Lompat ke konten Lompat ke sidebar Lompat ke footer

🔵 Mengerikan, Otak Remaja Dipenuhi Cacing Pita Akibat Makan Daging Babi Mentah 🔵




Mengerikan, Otak Anak muda Dipadati Cacing Pita Dampak Makan Daging Babi Mentah

Imbauan buat memasak daging babi sampai matang tidak bisa dikecilkan. Seseorang anak muda asal India jadi korban sehabis makan daging babi anom.

Diambil Himedik dari Mirror, anak muda adam berumur 18 tahun ini tewas sebab otaknya dipadati oleh benalu cacing pita.

Awal mulanya, anak muda yang tidak dituturkan namanya itu periksakan diri ke dokter di Faridabad, India, sebab mengidap pembengkakan di mata kanan serta biji kemaluan kanan.

Orang berumur penderita takut serta berikan ketahui dokter kalau putra mereka sudah mengidap sakit pada akar pukang sepanjang lebih dari sepekan.

Baca Juga :


Sedemikian itu memandang hasil pemindaian di ESIC Medical College and Hospital, para dokter tertegun serta merasa ngeri. Bagi suatu riset permasalahan di New England Journal of Medicine, warnanya benalu sudah menabur ke otak penderita.

Dari pengecekan MRI, nampak terdapatnya kehancuran yang diakibatkan oleh kista di korteks serebral, yang ialah baju hujan luar jaringan otak, dan batang otak, tercantum otak kecil, yang terletak di balik kepala di atas sumsum tulang balik.

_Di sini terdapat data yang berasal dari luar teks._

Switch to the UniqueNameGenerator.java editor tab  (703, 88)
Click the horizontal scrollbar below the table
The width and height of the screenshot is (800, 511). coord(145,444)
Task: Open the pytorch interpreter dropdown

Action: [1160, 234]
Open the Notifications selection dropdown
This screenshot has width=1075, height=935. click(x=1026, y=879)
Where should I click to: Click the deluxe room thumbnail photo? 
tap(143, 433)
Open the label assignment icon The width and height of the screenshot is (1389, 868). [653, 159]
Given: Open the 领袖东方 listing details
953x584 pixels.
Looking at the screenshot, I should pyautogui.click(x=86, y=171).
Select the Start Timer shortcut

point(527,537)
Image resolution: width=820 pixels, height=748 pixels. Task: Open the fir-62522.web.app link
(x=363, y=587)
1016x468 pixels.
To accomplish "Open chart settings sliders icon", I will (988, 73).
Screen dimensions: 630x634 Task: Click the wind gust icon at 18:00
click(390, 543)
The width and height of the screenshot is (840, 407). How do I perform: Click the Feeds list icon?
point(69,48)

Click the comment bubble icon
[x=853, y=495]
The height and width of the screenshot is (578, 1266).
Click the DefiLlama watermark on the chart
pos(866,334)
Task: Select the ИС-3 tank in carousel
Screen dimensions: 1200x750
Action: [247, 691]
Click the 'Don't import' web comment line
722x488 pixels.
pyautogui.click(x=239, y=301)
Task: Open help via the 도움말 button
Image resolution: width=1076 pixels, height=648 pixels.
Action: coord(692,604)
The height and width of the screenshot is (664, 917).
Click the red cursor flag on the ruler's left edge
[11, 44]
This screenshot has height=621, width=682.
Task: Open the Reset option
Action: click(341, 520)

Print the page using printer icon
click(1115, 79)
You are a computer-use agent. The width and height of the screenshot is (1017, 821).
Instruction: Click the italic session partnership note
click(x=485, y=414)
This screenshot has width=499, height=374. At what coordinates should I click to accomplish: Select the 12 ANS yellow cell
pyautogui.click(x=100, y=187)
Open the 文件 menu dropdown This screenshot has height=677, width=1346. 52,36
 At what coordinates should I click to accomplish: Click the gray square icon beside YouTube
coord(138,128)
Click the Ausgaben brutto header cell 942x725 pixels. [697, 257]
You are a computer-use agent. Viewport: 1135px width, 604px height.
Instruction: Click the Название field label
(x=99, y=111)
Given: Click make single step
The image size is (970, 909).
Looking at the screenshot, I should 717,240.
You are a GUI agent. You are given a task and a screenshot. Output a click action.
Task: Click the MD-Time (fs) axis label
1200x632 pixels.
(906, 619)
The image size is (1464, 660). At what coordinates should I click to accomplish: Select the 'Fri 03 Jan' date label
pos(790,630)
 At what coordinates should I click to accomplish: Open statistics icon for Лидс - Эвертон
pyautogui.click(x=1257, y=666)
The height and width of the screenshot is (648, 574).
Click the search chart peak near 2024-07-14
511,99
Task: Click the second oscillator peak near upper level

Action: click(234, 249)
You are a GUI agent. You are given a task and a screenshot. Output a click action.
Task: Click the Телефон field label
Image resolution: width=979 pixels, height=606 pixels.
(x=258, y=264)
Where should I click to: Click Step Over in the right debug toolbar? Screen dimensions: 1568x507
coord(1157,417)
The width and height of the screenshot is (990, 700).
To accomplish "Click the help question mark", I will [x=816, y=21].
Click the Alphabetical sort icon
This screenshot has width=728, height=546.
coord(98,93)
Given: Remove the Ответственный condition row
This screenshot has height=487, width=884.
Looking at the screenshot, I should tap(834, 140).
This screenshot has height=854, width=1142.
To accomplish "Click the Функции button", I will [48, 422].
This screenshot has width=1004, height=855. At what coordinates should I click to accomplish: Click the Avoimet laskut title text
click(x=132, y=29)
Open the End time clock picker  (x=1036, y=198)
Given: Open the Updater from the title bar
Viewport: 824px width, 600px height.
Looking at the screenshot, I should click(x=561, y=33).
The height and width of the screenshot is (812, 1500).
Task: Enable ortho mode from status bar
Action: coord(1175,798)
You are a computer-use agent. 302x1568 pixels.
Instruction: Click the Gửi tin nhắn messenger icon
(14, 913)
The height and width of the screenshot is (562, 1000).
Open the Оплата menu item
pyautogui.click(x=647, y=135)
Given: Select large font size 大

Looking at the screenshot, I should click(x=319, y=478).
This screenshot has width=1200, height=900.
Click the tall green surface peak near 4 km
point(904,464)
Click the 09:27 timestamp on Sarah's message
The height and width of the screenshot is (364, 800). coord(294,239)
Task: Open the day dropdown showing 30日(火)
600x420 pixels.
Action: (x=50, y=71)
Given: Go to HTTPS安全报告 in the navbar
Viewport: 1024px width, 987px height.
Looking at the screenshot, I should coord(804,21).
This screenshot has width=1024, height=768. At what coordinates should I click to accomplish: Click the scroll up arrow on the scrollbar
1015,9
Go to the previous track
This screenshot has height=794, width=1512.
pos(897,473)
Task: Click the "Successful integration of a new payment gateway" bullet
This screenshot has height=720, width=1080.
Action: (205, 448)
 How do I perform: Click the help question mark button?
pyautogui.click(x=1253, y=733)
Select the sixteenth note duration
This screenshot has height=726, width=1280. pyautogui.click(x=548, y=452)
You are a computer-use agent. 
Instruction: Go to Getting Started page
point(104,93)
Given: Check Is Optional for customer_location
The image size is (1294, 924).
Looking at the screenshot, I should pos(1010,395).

Dokter mendiagnosis anak muda itu dengan Neurocysticercosis. Penyakit benalu otak ini terjalin pada penderita dampak memakan telur cacing pita yang sudah melampaui kotoran seorang yang mengidap cacing pita usus.

Baca Juga :


Telur itu meretas serta menghasilkan cubung- cubung yang merangkak masuk ke jaringan otot serta otak, tempat terjadinya kista. Para dokter pula menciptakan kista di mata kanan serta biji kemaluan kanan penderita.

Dokter juga membagikan formula steroid serta antibiotik pada penderita, namun beliau tewas 2 minggu setelah itu, sehabis mengidap kejang- kejang serta benalu mulai menyantap otaknya.



Bagi Pusat Pengaturan serta Penangkalan Penyakit AS, beberapa besar peradangan sistiserkosis terjalin di wilayah pedesaan di negeri bertumbuh, tempat babi dapat menjelajahi ke manapun serta aplikasi sanitasi sedang kurang baik.

Walaupun peradangan ini bisa jadi tidak sering terjalin pada masyarakat di negara- negara di mana babi tidak mempunyai kontak dengan kotoran orang, sistiserkosis dapat melanda siapapun serta di mana saja.

Penderita dengan sistiserkosis tidak bisa memindahkan penyakit mereka ke orang lain. Cuma banyak orang dengan peradangan cacing pita di usus yang bisa mengedarkan telur yang beresiko itu kala kebersihan kurang pantas ataupun diabaikan.